§ **Text segment**
************
By Dermot - 22nd Feb 2021

There is no part of the health service that has not been affected, either directly or indirectly, by Covid-19. In this issue of the Medical Independent, we take a look at how cancer services have managed over the past year. As with other clinical areas, oncology has suffered from a chronic lack of investment. This has resulted in deficits in relation to staff, infrastructure, and treatment.

Delays in the approval and reimbursement of new therapies has meant Ireland has started to fall behind international standards of cancer care. The issue has led to tension between the Irish Society of Medical Oncology and the National Cancer Control Programme (NCCP).

The Covid-19 pandemic has compounded these problems. Due to inadequate infrastructural investment, space was already at a premium in facilities across the country. Social distancing guidelines resulting from Covid has put more pressure on capacity. There have been major delays in terms of diagnosis and treatment.

Last November, the National Director of the NCCP Prof Risteárd Ó Laoide, said that approximately 2,000 cancers may have been “lost” because of the disruption caused by the pandemic.

In the face of all these problems, the system has coped as best it can. Doctors on the frontline have spoken positively about the ingenuity and creativity of staff in developing new care pathways in the most challenging of circumstances. Digital health has taken big strides forward. There are lessons to be learned for the future when the dangers of the pandemic eventually recede.

The funding received for cancer services has also risen, with €34.35 million made available to the NCCP in the HSE Winter Plan 2020/2021 and in the National Service Plan 2021. The impasse on drug funding has been lifted, for now at least, with the HSE announcing that a number of innovative cancer therapies have been approved for reimbursement. So, amid all the difficulties over the past year, there are positives to take.
************
§ **Data provided**
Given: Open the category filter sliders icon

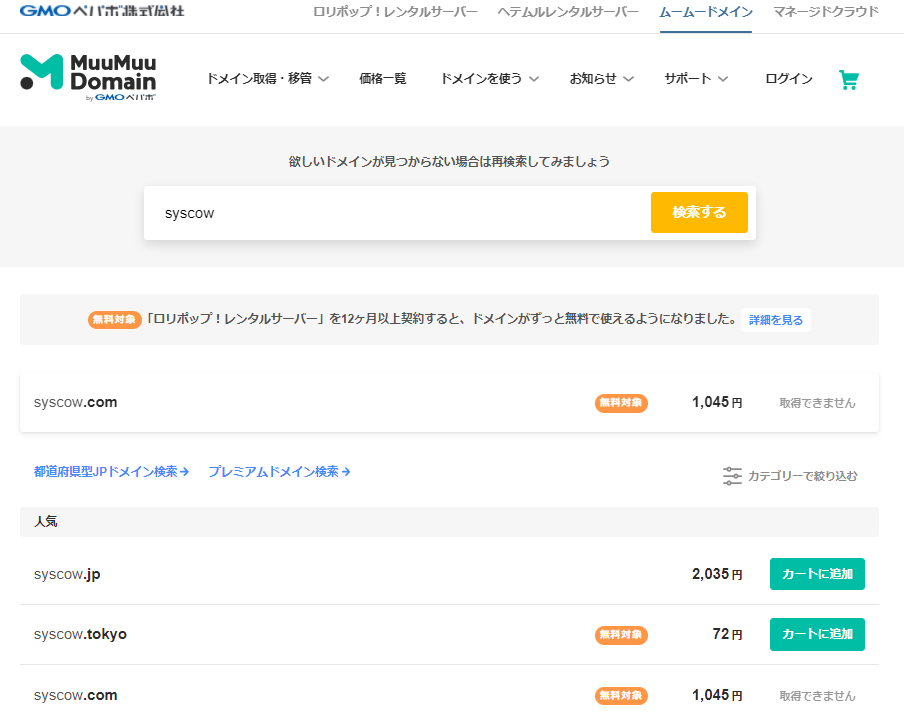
************
§ **Assigned task**
Continue the article on Irish cancer services during Covid-19 from its last sentence.

§ **Exercise output**
In an interview for this edition’s main feature, Prof Owen Smith, Professor of Paediatric and Adolescent Medicine, University College Dublin and Consultant Paediatric Haematologist, Children’s Health Ireland, Crumlin, spoke of how the pandemic has revealed the vulnerabilities of paediatric cancer care, particularly from a staffing perspective.

He also explained while Crumlin has 95 per cent of the treatments provided by other comprehensive cancer centres, patients requiring certain therapies, such as CAR T-cell therapy or proton therapy, currently need to be sent abroad.

Prof Smith said it is important that paediatric cancer care is “self-sufficient”, given the threat to international healthcare links posed by mutations in the SARS-CoV-2 virus and political developments, such
as Brexit.

The argument can be extended to the rest of the health service. Health was the number one issue in the 2020 general election, and it is even more so now. It can only be hoped there is political recognition that a properly resourced public health system is not a luxury, but a vital necessity and not just in times of crisis.